When Jesus said He was going to build His church, He was not talking about the organizations which we call churches.  His was a general statement which was to encompass all the people in the world who would hear His call.  The word “church” comes from two Greek words which taken together mean “the called out”.   Paul referred to this meaning when he talked about being called out of the kingdom of darkness into the Kingdom of God’s dear Son.  In other words,
“the called out” are those who have placed their faith in Jesus and, having thus
had their sins forgiven, are transferred from the kingdom of darkness into the Kingdom of Light.  Those called-out ones do gather in groups for fellowship and a mutual sharing of their faith, and we call these churches, but Jesus had a much broader meaning to the word when He used it here.

But what was the foundation for this great Kingdom of God’s dear Son?  It had to be the thing that made it possible for man to be forgiven and allowed back into the same relationship with God that he had before Adam was cast
out of the Garden because of sin.  The power that made this possible was the love of God which caused Him to send His only begotten Son to earth to bring the invitation to come back in faith and accept the grace of God in forgiveness and love.   That is what Peter confessed, when He acknowledged that Jesus was the fulfillment of the promise and the Son of God.  That gift of God is the only power upon which mankind could be allowed to leave this world of sin and once again enter into the Garden of God.  That is the ledge of rock upon which the called out can rest their hope and, therefore, it is the foundation of the church.

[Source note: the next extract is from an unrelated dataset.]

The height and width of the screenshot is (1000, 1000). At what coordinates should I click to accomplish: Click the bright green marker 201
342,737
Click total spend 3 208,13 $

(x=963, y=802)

Finally, Jesus said He was giving the “keys to the Kingdom” to Peter.  The “keys to the Kingdom” would be whatever is necessary for man to have in order to enter the Kingdom.  On the day of Pentecost it was Peter who was inspired by God to deliver the message, which contained the “keys to the Kingdom”.   In this sermon he said, “Repent and be baptized, in the name of Jesus Christ, for the remission of your sins, and you will receive the gift of God’s Holy Spirit”.  These were the “keys to the Kingdom”.   He further said that this fulfilled the promise
which God made to Abraham and that it was for all mankind.   We know Peter was speaking by inspiration for he obviously did not understand this last part of his sermon, which proclaimed that the promise was for Jew and Gentile.  A bit later, when people came to ask him to go to the house of Cornelius (Acts 10),
God had to convince Peter to go, by a vision on the housetop to make him go.  So the import of the words he spoke on Pentecost had not yet penetrated his mind. 

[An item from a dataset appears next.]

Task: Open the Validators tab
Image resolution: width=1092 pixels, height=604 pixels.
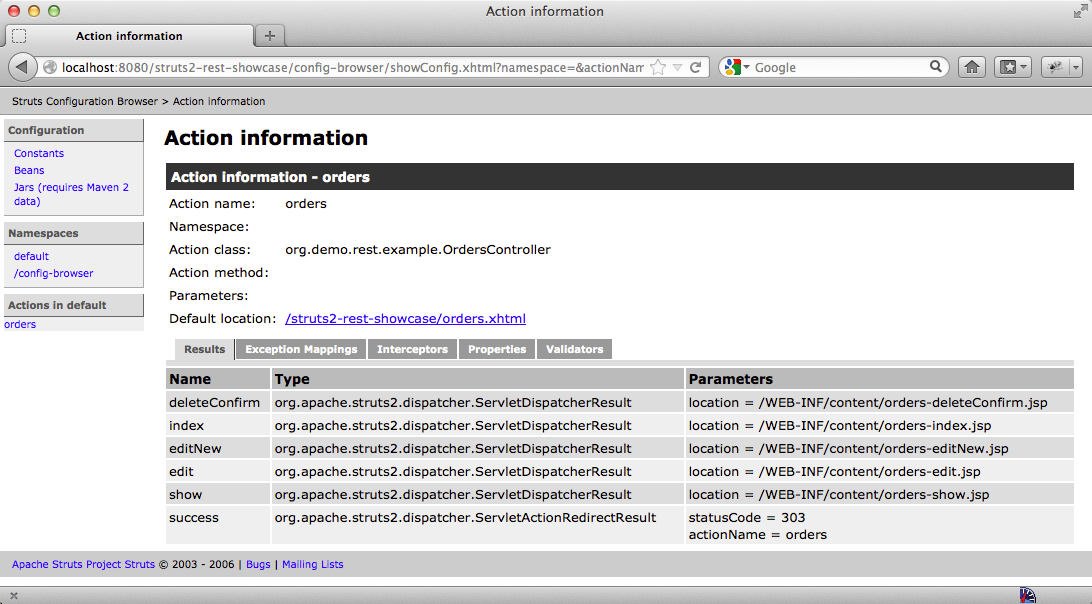Action: pos(574,349)
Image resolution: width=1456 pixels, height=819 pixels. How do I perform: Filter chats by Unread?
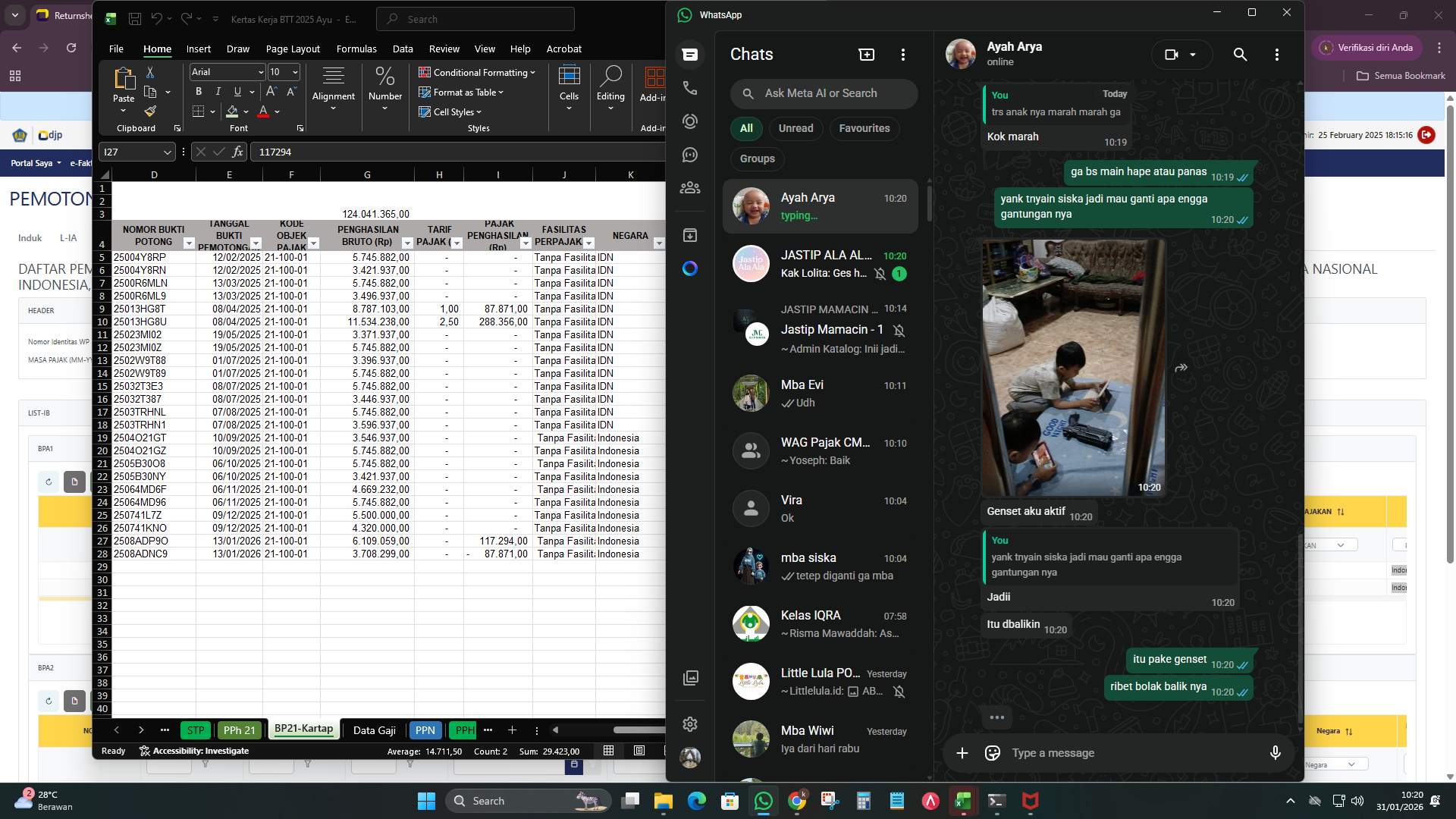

With the giving of the “keys” Peter was told that what he bound on earth would be bound in heaven and what he loosed on earth would be loosed in heaven.  To me, this simply says that the words Peter would be inspired to say, in this Pentecost sermon, would be the words from Heaven, and whatever was contained in them of commands or promises would be the orders of heaven.  It did not give to Peter, the man, the power to make decisions for the church over which only Jesus Christ is the head.